Profit rose to $42.2 million in the six months ended September 30 from $41.8m a year earlier, the Auckland-based company said in a statement. Sales rose to $1.2 billion from $1.1b.
Mainfreight declared an interim dividend of 19 cents a share, up 2 cents from a year earlier, saying even though it was disappointed in the first-half result it had "ongoing confidence for further improvement at the year-end result," with a stand-out full-year result expected from Australia.
"Our Australian businesses have significant momentum, and we expect full-year results for this region to be at record levels," the company said today. "Our European businesses continue to outperform the year prior, and we are seeing incremental improvements in Asia and the Americas as our new leadership teams settle into their roles."
In New Zealand, revenue rose 10 percent to $317m and earnings before interest, tax, depreciation and amortisation gained 3.5 per cent to $38m. Its domestic operations faced additional costs associated with servicing inter-Island freight movements via road and coastal shipping following the Kaikoura earthquakes last November. Against that, Mainfreight enjoyed "stronger intra-Island volumes, together with an expanded and improving Logistics warehousing operation."

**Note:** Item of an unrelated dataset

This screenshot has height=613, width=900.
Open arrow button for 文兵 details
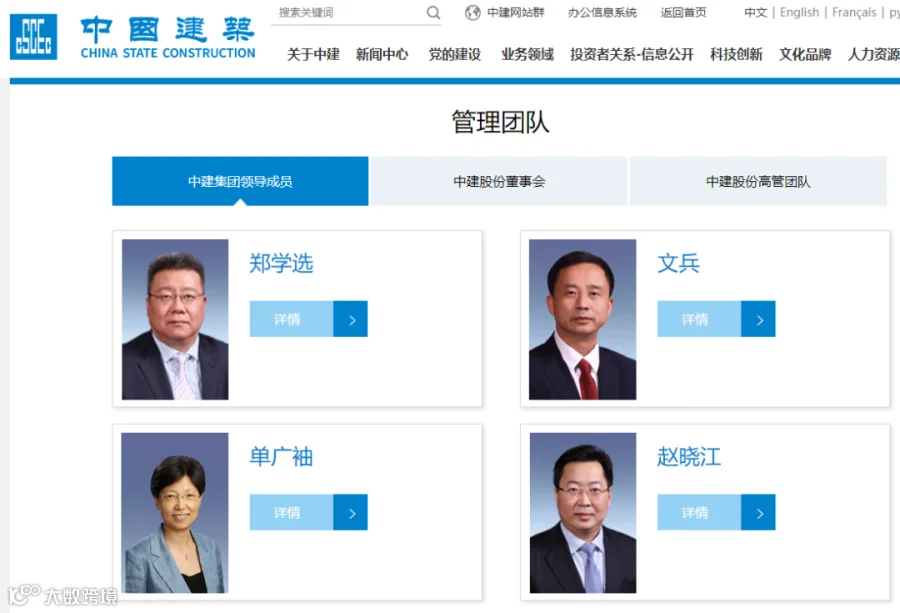pyautogui.click(x=758, y=319)
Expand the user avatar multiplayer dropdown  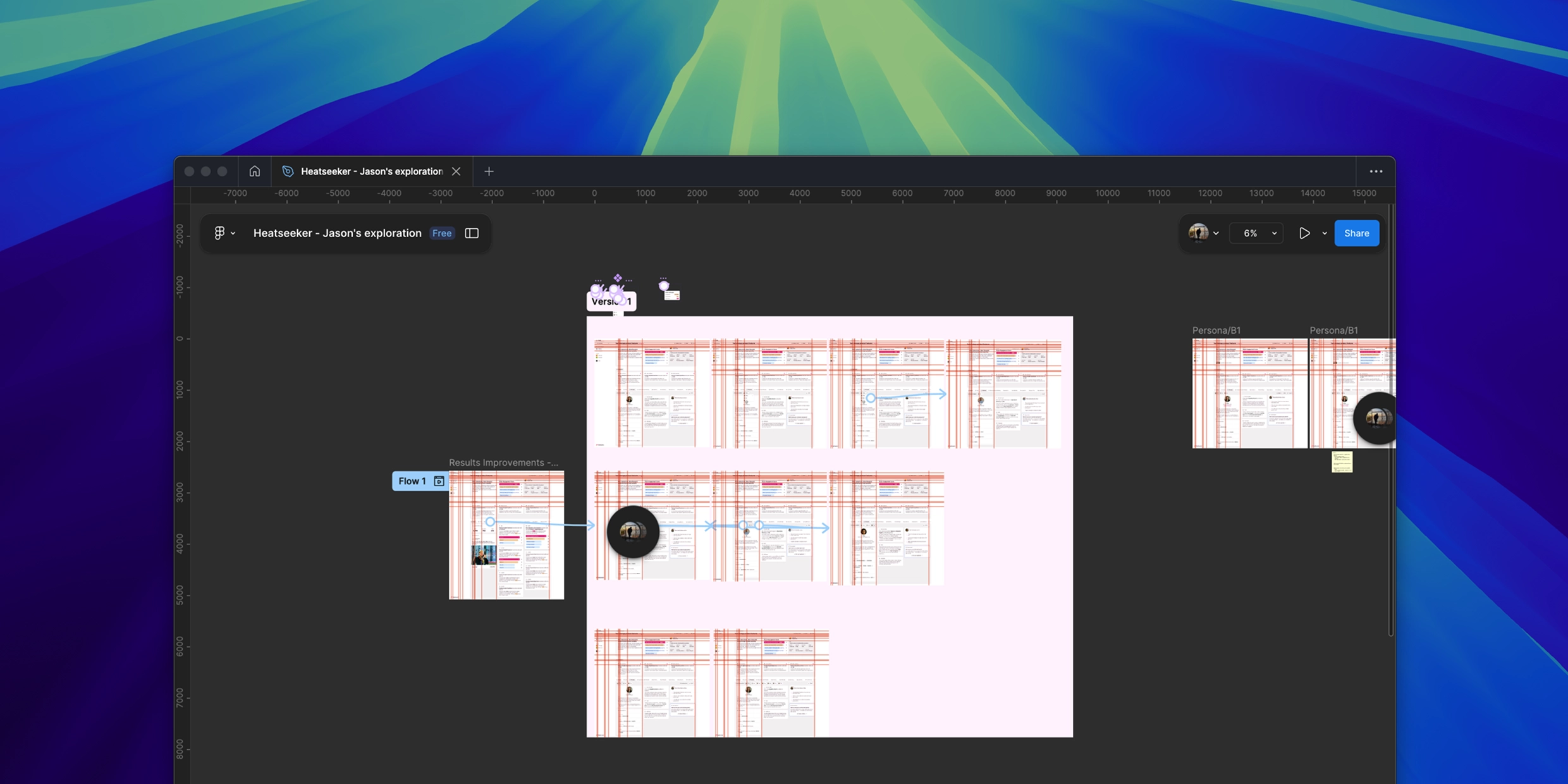coord(1216,233)
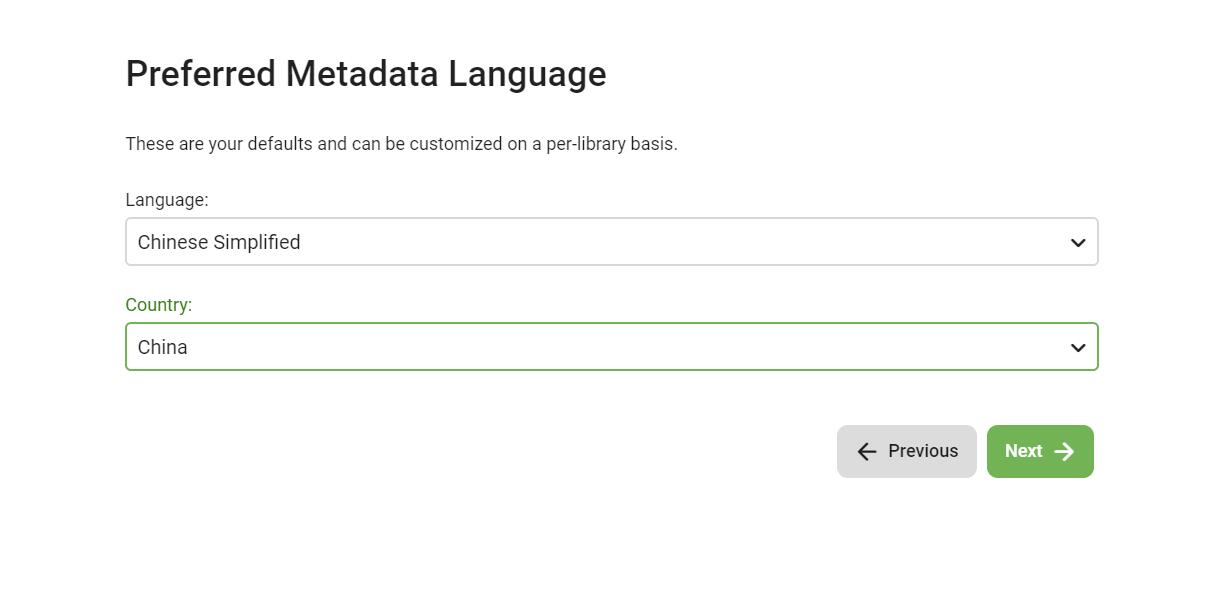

Australian sales rose about 14 per cent to A$292.9m and ebitda jumped 29 per cent to A$20.8m on the back of "strong sales improvement across our domestic and warehousing divisions," it said.
"Both domestic transport volumes and logistics warehousing activity continue to increase as the pre-Christmas season influences October and November trading," it said. "Air & ocean activity remains subdued compared to the prior period."
Mainfreight's Asian operations recorded a 20 per cent jump in sales to US$37.6m but ebitda tumbled 53 per cent to US$2m in the first half, as gross margins "were adversely affected by the decline in inter-company airfreight revenue."
"Senior management changes took effect from early October, with an ongoing focus on branch profitability improvement," it said.
In the Americas, sales fell 10 per cent to US$203m and ebitda fell 14 per cent to $8.4m, partly reflecting the loss of "a significant airfreight import account" from its air & ocean division. Its domestic transport and logistics divisions "did not achieve trading expectations during the period" while at its CaroTrans wholesale business, revenue was "stable compared to the prior period, halting the decline of the previous two years."
Still, it said activity in all its US operations picked up in September and October and it expected to see results for the full year in line with the 2017 result.
In Europe, sales rose 19 per cent to 163m euros and earnings gained 9.8 per cent to 8.4m euros. "Trading through October and November remains ahead of the year prior," it said.
Mainfreight shares last traded at $24.12 and have gained about 16 per cent this year.